> **Exercise aim**: The answer should consist of each line below that contains the word "Suivre".

> **Dataset entries**:
#####
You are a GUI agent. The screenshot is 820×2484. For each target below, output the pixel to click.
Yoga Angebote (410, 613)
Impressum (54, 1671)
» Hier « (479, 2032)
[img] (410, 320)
#####
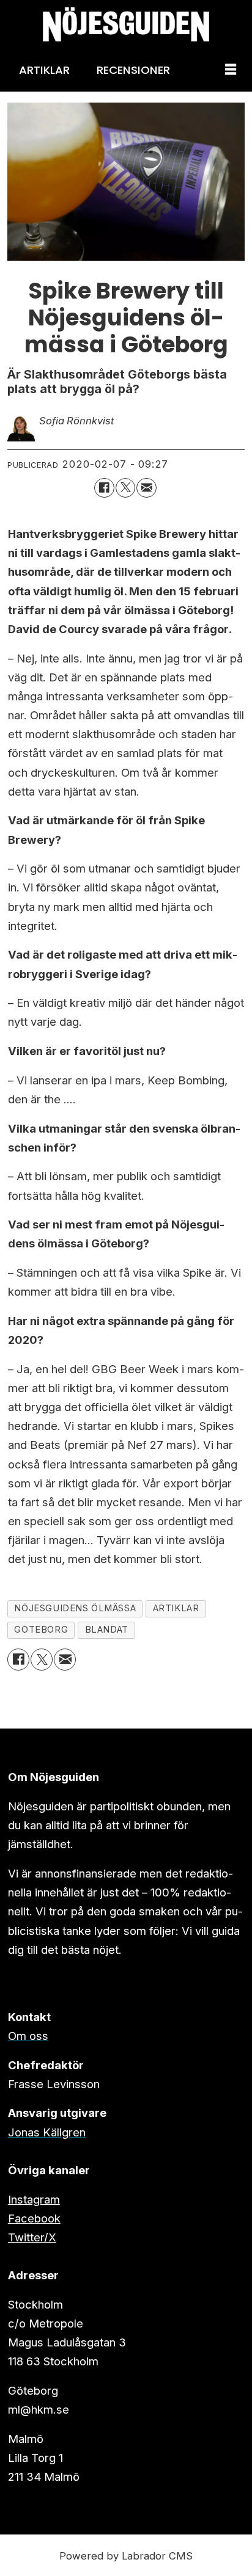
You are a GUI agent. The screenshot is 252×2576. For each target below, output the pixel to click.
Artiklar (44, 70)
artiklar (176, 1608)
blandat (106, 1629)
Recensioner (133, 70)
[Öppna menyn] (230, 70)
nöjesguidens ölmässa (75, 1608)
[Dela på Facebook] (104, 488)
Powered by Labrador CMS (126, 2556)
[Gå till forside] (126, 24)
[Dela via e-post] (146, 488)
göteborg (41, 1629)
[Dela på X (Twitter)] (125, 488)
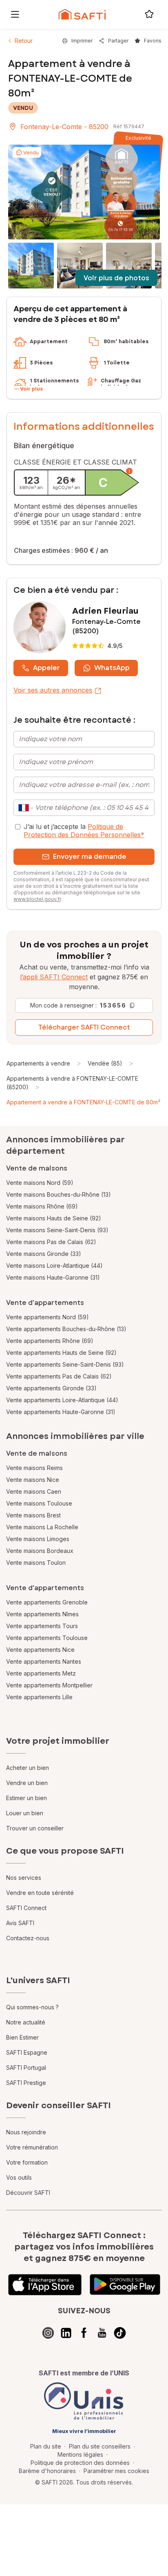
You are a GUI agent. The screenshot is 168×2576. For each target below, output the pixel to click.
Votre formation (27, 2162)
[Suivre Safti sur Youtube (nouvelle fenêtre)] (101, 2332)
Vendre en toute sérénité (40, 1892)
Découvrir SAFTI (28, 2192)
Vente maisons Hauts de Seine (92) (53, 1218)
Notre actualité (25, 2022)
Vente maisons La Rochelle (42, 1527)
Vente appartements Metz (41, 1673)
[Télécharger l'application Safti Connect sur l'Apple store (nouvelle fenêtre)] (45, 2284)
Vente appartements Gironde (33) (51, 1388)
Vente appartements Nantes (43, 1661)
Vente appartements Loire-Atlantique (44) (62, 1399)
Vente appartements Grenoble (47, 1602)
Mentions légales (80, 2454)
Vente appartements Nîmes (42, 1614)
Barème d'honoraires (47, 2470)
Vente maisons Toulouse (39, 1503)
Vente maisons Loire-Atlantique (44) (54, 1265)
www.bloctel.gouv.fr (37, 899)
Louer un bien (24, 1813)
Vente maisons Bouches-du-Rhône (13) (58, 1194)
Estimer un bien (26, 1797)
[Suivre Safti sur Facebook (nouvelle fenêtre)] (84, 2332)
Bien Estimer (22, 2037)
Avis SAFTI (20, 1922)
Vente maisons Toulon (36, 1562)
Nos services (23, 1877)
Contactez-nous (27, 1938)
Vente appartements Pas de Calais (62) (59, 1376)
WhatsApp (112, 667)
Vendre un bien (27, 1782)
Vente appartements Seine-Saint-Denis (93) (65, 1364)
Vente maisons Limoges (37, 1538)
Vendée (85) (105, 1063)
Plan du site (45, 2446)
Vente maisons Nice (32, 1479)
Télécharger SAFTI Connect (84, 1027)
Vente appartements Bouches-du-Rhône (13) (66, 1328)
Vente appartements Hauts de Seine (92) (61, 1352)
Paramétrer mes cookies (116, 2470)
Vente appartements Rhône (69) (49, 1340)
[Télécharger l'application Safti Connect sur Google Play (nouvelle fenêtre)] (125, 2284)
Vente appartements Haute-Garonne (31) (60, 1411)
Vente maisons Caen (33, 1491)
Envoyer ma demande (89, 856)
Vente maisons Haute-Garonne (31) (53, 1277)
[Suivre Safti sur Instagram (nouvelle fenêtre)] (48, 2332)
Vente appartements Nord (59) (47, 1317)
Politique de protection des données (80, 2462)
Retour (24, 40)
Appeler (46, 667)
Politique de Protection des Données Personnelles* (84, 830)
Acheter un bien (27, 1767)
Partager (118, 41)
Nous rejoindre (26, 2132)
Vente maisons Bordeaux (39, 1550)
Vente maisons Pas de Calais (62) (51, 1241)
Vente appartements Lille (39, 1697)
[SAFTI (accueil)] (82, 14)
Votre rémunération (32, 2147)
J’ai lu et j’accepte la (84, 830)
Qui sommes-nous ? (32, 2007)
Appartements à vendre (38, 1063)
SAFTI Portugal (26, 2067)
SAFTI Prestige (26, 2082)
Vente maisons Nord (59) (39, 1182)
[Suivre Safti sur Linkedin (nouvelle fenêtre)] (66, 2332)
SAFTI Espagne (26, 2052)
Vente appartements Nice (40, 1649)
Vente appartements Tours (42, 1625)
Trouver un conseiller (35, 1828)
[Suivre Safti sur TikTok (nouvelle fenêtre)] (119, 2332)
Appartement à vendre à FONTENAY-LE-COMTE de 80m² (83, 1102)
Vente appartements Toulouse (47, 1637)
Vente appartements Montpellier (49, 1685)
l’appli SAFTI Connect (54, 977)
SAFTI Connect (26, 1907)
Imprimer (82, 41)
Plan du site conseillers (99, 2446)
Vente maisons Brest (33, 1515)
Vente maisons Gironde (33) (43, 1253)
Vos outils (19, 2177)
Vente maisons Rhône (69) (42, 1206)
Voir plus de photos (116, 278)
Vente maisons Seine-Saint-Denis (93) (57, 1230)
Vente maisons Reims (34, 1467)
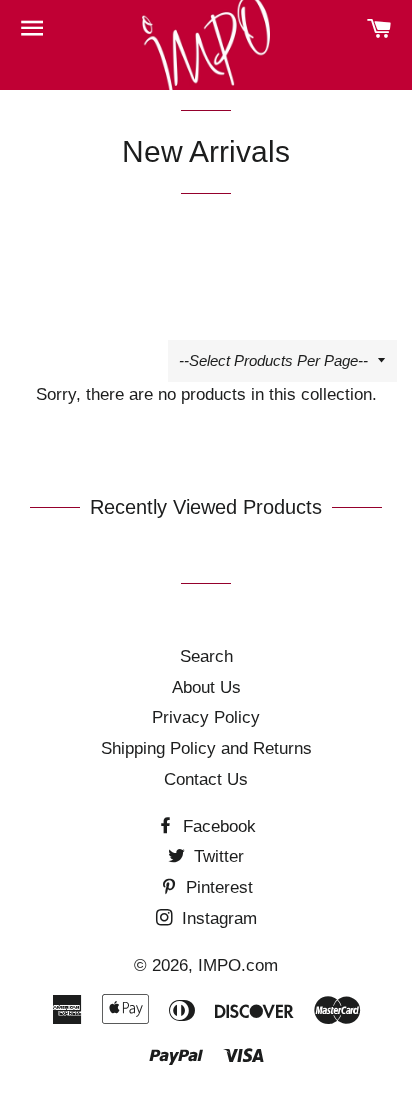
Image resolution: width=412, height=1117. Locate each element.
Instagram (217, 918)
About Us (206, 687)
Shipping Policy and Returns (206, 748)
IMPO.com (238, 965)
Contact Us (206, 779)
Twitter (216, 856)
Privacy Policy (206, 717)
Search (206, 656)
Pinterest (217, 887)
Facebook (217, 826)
#####
> **Answer**:
[Suivre Safti sur Youtube (nouvelle fenêtre)] (101, 2332)
[Suivre Safti sur Facebook (nouvelle fenêtre)] (84, 2332)
[Suivre Safti sur Instagram (nouvelle fenêtre)] (48, 2332)
[Suivre Safti sur Linkedin (nouvelle fenêtre)] (66, 2332)
[Suivre Safti sur TikTok (nouvelle fenêtre)] (119, 2332)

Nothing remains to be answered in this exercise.